» **Required work**
Copy out each line of the entries where the word "computer" is present.
---+---
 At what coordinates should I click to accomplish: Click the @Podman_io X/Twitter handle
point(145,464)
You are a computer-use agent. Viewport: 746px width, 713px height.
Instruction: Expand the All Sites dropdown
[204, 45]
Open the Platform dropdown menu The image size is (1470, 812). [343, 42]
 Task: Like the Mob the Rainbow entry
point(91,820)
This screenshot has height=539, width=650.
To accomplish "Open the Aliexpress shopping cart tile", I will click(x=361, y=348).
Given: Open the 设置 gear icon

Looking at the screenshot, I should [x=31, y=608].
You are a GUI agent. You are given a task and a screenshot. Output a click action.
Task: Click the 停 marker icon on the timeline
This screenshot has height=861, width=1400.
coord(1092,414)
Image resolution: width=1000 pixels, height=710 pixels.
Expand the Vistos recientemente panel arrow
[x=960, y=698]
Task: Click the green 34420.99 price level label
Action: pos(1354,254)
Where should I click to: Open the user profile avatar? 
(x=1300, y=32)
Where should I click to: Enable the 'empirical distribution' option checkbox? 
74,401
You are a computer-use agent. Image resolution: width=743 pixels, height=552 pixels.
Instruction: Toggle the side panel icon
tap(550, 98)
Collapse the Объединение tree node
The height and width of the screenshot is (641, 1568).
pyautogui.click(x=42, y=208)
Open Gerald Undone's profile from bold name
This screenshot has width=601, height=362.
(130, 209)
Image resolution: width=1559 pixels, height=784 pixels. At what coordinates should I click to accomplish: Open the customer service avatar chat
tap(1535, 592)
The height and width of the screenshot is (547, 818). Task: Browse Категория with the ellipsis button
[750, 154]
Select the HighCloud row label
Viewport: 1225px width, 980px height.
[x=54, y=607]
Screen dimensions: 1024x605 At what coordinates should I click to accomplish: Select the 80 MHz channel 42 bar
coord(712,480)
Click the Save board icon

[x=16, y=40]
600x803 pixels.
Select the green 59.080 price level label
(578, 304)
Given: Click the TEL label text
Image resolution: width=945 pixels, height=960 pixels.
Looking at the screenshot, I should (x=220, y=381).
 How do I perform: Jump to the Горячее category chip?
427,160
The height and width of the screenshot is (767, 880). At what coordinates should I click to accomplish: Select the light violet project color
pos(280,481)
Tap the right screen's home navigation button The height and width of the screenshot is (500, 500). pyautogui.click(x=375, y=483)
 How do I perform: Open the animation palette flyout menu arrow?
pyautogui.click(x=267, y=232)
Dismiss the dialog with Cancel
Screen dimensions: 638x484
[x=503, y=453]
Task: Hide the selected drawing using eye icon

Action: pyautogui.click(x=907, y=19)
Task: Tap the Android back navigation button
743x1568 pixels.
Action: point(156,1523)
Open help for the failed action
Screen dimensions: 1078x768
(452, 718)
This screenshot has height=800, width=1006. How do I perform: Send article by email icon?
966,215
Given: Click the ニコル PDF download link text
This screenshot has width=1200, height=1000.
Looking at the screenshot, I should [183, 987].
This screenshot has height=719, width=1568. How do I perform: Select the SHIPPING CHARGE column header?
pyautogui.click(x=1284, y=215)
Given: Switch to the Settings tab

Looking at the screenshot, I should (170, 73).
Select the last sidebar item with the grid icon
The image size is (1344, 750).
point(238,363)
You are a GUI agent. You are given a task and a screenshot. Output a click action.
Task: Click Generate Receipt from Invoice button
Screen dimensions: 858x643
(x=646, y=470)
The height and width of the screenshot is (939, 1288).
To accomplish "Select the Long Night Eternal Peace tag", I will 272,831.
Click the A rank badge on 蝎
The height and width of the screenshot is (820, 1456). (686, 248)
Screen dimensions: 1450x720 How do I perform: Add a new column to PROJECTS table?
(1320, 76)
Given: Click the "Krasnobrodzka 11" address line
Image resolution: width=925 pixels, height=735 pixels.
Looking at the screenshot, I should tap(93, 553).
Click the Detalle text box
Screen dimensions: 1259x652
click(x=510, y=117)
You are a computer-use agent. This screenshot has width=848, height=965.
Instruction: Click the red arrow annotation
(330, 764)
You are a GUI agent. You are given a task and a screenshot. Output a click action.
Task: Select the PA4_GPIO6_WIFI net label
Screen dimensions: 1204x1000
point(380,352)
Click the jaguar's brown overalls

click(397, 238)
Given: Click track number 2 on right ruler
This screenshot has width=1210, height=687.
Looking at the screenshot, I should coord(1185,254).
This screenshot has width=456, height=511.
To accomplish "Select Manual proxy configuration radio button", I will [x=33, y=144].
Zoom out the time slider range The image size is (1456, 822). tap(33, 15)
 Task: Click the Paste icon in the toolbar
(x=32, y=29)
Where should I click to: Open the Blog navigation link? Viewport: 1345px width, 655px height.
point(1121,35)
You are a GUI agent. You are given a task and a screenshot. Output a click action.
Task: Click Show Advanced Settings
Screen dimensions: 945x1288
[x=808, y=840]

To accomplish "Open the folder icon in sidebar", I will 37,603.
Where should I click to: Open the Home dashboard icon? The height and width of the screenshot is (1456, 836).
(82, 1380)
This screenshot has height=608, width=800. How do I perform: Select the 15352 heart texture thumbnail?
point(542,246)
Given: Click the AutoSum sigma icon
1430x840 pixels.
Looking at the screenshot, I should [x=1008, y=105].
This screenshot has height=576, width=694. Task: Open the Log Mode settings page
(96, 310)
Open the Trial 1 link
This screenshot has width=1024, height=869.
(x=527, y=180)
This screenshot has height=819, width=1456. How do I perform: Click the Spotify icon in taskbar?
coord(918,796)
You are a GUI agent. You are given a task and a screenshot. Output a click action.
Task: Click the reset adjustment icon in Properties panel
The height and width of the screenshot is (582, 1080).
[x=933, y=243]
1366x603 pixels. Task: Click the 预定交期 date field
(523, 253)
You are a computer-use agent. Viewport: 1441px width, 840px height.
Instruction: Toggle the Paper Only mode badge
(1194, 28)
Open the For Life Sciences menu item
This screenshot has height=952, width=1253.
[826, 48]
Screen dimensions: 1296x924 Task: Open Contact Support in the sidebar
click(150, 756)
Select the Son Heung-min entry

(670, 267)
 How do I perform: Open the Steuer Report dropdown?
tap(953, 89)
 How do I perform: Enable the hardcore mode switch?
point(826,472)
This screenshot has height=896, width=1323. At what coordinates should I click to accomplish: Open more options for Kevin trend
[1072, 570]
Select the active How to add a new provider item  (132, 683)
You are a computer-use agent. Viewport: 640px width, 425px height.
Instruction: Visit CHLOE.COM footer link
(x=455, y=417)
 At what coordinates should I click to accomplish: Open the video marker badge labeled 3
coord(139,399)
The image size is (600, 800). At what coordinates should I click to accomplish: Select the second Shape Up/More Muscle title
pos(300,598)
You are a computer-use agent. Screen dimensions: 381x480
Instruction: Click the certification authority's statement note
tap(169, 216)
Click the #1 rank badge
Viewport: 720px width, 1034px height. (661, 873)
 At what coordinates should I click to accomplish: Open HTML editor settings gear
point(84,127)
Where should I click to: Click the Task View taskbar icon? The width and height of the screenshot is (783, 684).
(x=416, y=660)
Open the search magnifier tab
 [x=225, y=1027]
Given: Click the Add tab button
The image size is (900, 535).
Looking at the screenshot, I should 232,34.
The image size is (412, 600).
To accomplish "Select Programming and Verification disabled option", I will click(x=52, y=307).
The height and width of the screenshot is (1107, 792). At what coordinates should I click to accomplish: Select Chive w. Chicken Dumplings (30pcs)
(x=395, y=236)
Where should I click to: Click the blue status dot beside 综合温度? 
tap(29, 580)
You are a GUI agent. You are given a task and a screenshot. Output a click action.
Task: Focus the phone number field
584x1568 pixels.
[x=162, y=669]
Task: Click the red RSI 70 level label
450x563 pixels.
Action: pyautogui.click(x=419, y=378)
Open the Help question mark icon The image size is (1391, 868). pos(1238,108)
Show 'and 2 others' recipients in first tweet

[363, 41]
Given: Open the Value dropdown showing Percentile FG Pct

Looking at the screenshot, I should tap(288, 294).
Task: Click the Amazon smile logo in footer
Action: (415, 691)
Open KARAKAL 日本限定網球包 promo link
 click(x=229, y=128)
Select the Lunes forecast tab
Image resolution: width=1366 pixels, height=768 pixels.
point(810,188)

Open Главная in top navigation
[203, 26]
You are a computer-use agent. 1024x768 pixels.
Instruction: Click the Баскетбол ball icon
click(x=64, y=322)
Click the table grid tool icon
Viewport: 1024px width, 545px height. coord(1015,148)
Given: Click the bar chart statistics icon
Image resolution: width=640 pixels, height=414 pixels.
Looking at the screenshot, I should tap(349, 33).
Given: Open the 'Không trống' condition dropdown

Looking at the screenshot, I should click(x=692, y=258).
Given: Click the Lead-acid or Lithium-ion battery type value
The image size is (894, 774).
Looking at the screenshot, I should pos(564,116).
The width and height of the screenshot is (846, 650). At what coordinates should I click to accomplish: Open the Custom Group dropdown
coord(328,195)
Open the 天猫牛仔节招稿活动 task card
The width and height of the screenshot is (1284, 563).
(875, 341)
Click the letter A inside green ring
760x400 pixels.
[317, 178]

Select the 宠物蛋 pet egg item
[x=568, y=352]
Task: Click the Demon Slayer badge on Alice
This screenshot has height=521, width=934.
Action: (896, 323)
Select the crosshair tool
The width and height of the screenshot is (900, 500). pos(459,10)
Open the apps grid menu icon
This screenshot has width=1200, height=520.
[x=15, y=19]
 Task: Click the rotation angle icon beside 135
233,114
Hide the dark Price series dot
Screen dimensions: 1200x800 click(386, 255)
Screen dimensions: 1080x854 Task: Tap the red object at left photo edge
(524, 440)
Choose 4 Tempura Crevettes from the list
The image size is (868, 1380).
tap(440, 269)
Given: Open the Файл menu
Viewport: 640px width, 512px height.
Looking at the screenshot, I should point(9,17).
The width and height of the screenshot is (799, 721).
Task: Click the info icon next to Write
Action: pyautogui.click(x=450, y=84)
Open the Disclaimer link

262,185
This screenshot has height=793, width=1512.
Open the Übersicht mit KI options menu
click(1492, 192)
---+---
» **Task output**
You are a computer-use agent. Viewport: 746px width, 713px height.
You are a computer-use agent. Image resolution: width=743 pixels, height=552 pixels.
You are a computer-use agent. This screenshot has width=848, height=965.
You are a computer-use agent. Viewport: 1441px width, 840px height.
You are a computer-use agent. Viewport: 640px width, 425px height.
You are a computer-use agent. Screen dimensions: 381x480
You are a computer-use agent. 1024x768 pixels.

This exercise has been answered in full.